Vorgegebener Text:
+ + + +

Am 20.12.1996 erteilte die Rechtsnachfolgerin der Verbandssparkasse , die Sparkasse , der Beklagten Löschungsbewilligungen bezüglich der in Abt. III Nr. 2 und 5 eingetragenen Grundschulden und übersandte diese neben den Grundschuldbriefen dem Geschäftsführer der Beklagten. Dieser teilte unter dem 24.12.1996, GA 7 der Beiakte 24 O 36/97 Landgericht ; der Klägerin mit, daß die Aushändigung der Briefe samt der Löschungsbewilligungen erfolge, sobald die Kaufpreiszahlung in voller Höhe nachgewiesen sei.

Am 22.1.1997 erhob die Beklagte gegen die Klägerin im Urkundsverfahren Klage auf Kaufpreiszahlung vor dem Landgericht Münster - 24 O 36/97 -. Durch Vorbehaltsurteil vom 30.4.1997 wurde die Klägerin zur Zahlung von 1.438.360,48 DM nebst Zinsen verurteilt. Im Nachverfahren machte die Klägerin Gegenansprüche geltend.

Eingehend am 20.11.1997 bewilligte und beantragte der Notar beim Grundbuchamt (GA 191 ff. Grundakten) die Eigentumsumschreibung des Grundstücks von der Beklagten auf die Klägerin. Das Eigentum wurde am Grundstück, wurde am 24.11.1997 umgeschrieben; eine Löschung der in Abt. III Nr. 2 und 5 eingetragenen Grundschulden erfolgte nicht.

+ + + +

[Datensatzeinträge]
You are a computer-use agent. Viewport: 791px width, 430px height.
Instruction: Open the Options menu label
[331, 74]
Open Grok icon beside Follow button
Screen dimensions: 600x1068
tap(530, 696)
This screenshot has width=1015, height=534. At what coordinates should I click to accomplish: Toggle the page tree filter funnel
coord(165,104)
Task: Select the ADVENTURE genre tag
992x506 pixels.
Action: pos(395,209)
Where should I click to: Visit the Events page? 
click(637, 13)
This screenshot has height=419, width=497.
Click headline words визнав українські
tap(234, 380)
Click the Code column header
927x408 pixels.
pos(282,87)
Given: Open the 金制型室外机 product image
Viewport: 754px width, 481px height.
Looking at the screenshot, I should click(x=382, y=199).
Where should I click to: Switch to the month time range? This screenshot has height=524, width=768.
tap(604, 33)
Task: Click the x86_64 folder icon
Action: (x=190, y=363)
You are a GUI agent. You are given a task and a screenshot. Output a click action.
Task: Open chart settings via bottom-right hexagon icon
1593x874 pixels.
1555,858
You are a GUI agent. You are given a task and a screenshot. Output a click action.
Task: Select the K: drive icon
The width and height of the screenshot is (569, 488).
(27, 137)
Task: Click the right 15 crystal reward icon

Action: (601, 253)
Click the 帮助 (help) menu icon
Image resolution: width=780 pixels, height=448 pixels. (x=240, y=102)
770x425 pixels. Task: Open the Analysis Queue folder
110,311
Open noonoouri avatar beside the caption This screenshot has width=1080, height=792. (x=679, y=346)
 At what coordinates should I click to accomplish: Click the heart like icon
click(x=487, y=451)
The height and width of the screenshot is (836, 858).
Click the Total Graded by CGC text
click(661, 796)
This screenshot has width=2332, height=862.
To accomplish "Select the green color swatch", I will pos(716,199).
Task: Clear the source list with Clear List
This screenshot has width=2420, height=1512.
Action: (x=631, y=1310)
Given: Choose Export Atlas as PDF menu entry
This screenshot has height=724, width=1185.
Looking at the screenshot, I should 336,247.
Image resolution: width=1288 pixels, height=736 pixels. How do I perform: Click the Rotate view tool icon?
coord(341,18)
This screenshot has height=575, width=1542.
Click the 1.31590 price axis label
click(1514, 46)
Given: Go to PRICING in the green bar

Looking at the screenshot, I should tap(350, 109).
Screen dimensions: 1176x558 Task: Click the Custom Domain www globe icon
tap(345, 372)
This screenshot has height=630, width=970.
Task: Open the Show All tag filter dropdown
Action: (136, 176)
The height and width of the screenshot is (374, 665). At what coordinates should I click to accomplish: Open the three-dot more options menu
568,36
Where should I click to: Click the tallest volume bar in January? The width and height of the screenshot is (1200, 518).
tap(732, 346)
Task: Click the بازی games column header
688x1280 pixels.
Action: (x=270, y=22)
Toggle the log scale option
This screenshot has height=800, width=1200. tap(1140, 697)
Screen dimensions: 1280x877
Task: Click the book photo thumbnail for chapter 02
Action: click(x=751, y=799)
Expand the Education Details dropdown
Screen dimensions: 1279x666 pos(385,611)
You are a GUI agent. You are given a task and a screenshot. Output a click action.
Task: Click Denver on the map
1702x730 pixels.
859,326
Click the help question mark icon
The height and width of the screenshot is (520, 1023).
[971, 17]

+ + + +

Aufgaben:
[a] Schreiben Sie aus dem Text über den Kaufpreisstreit den Abschnitt zwischen „Am 22.1.1997 erhob“ und „Klägerin Gegenansprüche geltend.“ ab, beide Stellen eingeschlossen.
[b] Zu welcher Zahlung wurde die Klägerin laut dem Text über den Kaufpreisstreit durch das Vorbehaltsurteil vom 30.4.1997 verurteilt?
[c] Führen Sie den Text über den Kaufpreisstreit im Anschluss an seinen letzten Satz weiter.

Lösungen:
[a]
Am 22.1.1997 erhob die Beklagte gegen die Klägerin im Urkundsverfahren Klage auf Kaufpreiszahlung vor dem Landgericht Münster - 24 O 36/97 -. Durch Vorbehaltsurteil vom 30.4.1997 wurde die Klägerin zur Zahlung von 1.438.360,48 DM nebst Zinsen verurteilt. Im Nachverfahren machte die Klägerin Gegenansprüche geltend.

[b] Zur Zahlung von 1.438.360,48 DM nebst Zinsen.

[c]
Am 18.2.1999 schlossen die Parteien im Rechtsstreit 24 0 36/97 LG Münster 22 U 64/98 OLG Hamm über die Kaufpreisforderung der Beklagten und Gegenforderungen der Klägerin im Zusammenhang mit der Nutzung und Räumung des Grundstücks folgenden Vergleich (GA 656 Beiakte):

"1.

Die Parteien sind sich darüber einig, daß die Beklagte (im vorliegenden Rechtsstreit die Klägerin) der Klägerin (hier: der Beklagten) einen Restkaufpreis von 1.246.592,70 DM nebst 5 % Zinsen seit dem 2.1.1997 schuldet. Auf diese Forderung ist der von der Beklagten bereits aufgrund des Vorbehaltsurteils des Landgerichts Münster vom 30.4.1997 gezahlte Betrag nebst Zinsen zu verrechnen.

2.

Damit sind sämtliche Ansprüche der Parteien aus dem notariellen Vertrag vom 27.3.1993 und seiner Abwicklung gleich welcher Art - erledigt.

3.

Über die Kosten des Rechtsstreites einschließlich des Vergleiches soll gem. § 91 a ZPO entschieden werden, wobei auf eine Begründung verzichtet wird. "

Mit Schriftsatz vom 25.2.1999, GA 659 ff. Beiakte 24 O 36/97 LG Münster, focht die Beklagte (des vorliegenden Rechtsstreits) den Vergleich wegen Irrtums an. Sie trug hierzu vor, ihr Geschäftsführer habe sich bei Abfassung der Erledigungsklausel in Ziff. 2 des Vergleichs darüber im Irrtum befunden, daß noch zwischen den Parteien vor dem Landgericht Münster der Rechtsstreit 24 O 88/97 anhängig sei, in dem sie die Erstattung gezahlter Grundbesitzabgaben und Erstattung für die Zukunft von der Klägerin verlange, weil die Gemeinde sie auf Abgaben bis zur Eigentumsumschreibung in Anspruch genommen habe. Durch rechtskräftiges Urteil vom 15.4.1999 stellte der Senat fest, daß der Rechtsstreit durch den Vergleich erledigt sei.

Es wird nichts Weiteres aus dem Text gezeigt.